TH588 and Low-Dose Nocodazole Impair Chromosome Congression by Suppressing Microtubule Turnover within the Mitotic Spindle

Simple Summary A promising anti-cancer compound TH588 has been recently identified as a microtubule-targeting agent that inhibits tubulin polymerization in vitro and interferes with microtubule dynamics in interphase cells. Although it was shown to arrest cells in mitosis, its effect on microtubule dynamics in dividing cells remained unknown.
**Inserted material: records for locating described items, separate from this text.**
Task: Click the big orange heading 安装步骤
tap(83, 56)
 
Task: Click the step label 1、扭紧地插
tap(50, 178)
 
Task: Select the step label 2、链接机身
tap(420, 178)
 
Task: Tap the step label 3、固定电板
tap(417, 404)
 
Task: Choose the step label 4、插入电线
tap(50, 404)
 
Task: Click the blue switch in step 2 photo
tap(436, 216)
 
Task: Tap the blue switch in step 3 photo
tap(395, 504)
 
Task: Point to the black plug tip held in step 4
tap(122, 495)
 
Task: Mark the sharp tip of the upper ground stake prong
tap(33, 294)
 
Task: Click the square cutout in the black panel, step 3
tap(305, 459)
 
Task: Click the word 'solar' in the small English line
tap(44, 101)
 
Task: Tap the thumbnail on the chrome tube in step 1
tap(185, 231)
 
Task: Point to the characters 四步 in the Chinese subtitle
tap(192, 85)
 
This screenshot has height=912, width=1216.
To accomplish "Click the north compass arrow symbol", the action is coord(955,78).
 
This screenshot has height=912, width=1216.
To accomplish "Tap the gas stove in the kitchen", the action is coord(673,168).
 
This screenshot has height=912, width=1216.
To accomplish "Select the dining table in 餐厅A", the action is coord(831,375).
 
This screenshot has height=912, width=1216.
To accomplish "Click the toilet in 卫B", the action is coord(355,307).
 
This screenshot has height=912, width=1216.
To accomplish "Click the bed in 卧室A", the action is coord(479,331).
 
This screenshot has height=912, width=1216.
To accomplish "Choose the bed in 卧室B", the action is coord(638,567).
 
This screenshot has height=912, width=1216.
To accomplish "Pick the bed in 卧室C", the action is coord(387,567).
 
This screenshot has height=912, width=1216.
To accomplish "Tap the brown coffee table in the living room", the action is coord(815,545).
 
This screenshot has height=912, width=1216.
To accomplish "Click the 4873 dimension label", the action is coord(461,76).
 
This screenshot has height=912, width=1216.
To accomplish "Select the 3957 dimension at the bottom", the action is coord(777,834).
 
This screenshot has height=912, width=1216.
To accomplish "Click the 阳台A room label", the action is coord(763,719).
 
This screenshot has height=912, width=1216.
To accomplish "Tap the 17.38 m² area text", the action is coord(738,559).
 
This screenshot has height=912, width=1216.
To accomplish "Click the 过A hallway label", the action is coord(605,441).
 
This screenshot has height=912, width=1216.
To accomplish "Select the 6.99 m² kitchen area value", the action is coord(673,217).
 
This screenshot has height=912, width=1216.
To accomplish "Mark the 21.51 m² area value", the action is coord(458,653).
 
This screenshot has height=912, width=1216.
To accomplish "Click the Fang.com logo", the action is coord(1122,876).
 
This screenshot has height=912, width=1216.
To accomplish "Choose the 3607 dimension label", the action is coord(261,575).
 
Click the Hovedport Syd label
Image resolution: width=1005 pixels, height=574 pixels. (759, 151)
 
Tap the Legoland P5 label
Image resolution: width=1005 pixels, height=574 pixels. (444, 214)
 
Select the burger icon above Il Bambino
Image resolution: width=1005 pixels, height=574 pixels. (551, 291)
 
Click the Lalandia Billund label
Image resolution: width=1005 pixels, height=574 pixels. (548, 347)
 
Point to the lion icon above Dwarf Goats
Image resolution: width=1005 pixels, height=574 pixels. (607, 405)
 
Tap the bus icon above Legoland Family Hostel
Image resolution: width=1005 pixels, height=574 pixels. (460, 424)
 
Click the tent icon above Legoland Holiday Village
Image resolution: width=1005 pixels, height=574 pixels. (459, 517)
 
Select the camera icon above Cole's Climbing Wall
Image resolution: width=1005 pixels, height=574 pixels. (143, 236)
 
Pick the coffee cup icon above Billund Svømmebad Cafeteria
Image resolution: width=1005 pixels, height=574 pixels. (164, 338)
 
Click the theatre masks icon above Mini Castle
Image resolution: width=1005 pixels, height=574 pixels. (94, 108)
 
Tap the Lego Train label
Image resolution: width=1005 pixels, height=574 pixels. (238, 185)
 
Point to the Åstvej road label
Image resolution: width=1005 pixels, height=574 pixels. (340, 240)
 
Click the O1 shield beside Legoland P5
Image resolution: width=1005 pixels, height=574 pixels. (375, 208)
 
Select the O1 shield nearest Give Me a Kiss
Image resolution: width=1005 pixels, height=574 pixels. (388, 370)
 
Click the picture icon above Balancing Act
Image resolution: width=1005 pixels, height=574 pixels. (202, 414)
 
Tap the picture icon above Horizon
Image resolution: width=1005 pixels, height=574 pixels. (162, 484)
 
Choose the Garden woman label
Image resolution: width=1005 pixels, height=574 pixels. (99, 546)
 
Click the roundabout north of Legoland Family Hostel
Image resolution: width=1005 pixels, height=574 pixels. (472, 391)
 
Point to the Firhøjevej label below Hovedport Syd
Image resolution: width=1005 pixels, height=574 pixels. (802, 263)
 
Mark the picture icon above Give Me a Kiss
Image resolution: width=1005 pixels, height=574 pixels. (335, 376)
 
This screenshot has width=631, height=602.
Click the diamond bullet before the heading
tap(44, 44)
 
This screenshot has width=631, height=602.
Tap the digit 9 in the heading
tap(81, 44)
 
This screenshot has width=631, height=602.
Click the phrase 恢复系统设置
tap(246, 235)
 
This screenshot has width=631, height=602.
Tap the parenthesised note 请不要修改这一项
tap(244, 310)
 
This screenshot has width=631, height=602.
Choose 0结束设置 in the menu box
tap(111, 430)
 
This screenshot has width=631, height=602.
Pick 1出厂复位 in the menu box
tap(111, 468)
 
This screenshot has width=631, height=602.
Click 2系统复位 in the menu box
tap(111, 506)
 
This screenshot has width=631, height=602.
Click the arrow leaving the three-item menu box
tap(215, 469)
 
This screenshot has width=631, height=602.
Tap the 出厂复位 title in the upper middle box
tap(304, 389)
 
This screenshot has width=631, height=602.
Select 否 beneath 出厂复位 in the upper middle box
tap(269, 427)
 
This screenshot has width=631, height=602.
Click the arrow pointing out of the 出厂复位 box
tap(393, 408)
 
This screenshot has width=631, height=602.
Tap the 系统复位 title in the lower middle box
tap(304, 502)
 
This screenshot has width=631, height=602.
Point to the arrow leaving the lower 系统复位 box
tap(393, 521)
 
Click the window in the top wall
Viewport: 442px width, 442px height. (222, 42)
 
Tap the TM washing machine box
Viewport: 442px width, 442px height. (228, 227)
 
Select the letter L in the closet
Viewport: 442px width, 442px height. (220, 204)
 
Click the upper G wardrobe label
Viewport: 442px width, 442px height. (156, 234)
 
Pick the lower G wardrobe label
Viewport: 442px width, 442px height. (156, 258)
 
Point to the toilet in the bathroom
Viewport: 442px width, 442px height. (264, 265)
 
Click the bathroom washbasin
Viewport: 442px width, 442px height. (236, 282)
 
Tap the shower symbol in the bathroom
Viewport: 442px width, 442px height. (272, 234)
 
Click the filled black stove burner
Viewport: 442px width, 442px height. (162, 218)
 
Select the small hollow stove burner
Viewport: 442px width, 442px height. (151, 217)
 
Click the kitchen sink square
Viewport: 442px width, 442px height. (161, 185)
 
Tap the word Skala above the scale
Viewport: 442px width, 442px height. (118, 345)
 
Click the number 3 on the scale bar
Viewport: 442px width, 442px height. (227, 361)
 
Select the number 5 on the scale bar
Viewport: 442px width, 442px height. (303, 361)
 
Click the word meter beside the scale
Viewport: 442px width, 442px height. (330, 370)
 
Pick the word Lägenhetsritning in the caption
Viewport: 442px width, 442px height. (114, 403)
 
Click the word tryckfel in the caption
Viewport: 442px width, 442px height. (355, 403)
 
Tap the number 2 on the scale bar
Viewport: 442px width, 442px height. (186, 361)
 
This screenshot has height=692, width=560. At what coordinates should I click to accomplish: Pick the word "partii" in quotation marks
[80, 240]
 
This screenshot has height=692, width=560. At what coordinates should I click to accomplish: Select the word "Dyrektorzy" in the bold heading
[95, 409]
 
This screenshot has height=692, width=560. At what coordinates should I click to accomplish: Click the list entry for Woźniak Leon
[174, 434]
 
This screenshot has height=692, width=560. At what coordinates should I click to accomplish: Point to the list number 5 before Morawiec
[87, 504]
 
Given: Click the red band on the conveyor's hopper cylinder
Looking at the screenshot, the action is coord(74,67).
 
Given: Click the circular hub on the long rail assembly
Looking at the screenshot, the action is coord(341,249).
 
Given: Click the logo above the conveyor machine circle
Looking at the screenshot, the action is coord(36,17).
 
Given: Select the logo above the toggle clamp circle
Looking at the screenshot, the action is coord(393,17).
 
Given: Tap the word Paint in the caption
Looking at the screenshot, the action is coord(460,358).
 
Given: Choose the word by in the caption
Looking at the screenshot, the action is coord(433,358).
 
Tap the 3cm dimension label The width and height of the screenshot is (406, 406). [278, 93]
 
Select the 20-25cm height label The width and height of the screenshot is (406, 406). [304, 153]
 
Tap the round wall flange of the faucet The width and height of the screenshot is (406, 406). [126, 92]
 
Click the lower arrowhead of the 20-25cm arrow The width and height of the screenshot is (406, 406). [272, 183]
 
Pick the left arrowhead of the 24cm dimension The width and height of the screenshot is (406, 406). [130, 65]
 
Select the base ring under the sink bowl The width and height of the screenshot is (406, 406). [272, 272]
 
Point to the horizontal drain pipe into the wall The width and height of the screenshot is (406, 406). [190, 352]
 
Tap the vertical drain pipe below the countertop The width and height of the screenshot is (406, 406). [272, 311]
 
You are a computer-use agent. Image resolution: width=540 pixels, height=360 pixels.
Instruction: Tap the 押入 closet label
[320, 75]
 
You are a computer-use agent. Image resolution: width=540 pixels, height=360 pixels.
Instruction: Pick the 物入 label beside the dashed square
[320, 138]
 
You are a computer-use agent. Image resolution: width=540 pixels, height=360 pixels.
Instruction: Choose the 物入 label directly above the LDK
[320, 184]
By analyzing microtubule dynamics in living cells treated with either TH588 or low-dose nocodazole, we revealed that both of these drugs stabilize microtubules within the mitotic spindle, leading to premature formation of kinetochore-microtubule end-on attachments on uncongressed chromosomes. This causes mitotic arrest, ultimately resulting in cell death or cell division with uncongressed chromosomes. Both of these cell fates could contribute to the selective effect associated with the activity of TH588 in cancer cells. Microtubule-targeting agents (MTAs) have been used for decades to treat different hematologic and solid cancers. The mode of action of these drugs mainly relies on their ability to bind tubulin subunits and/or microtubules and interfere with microtubule dynamics. In addition to its MTH1-inhibiting activity, TH588 has been recently identified as an MTA, whose anticancer properties were shown to largely depend on its microtubule-targeting ability. Although TH588 inhibited tubulin polymerization in vitro and reduced microtubule plus-end mobility in interphase cells, its effect on microtubule dynamics within the mitotic spindle of dividing cells remained unknown. Here, we performed an in-depth analysis of the impact of TH588 on spindle-associated microtubules and compared it to the effect of low-dose nocodazole. We show that both treatments reduce microtubule turnover within the mitotic spindle. This microtubule-stabilizing effect leads to premature formation of kinetochore-microtubule end-on attachments on uncongressed chromosomes, which consequently cannot be transported to the cell equator, thereby delaying cell division and leading to cell death or division with uncongressed chromosomes.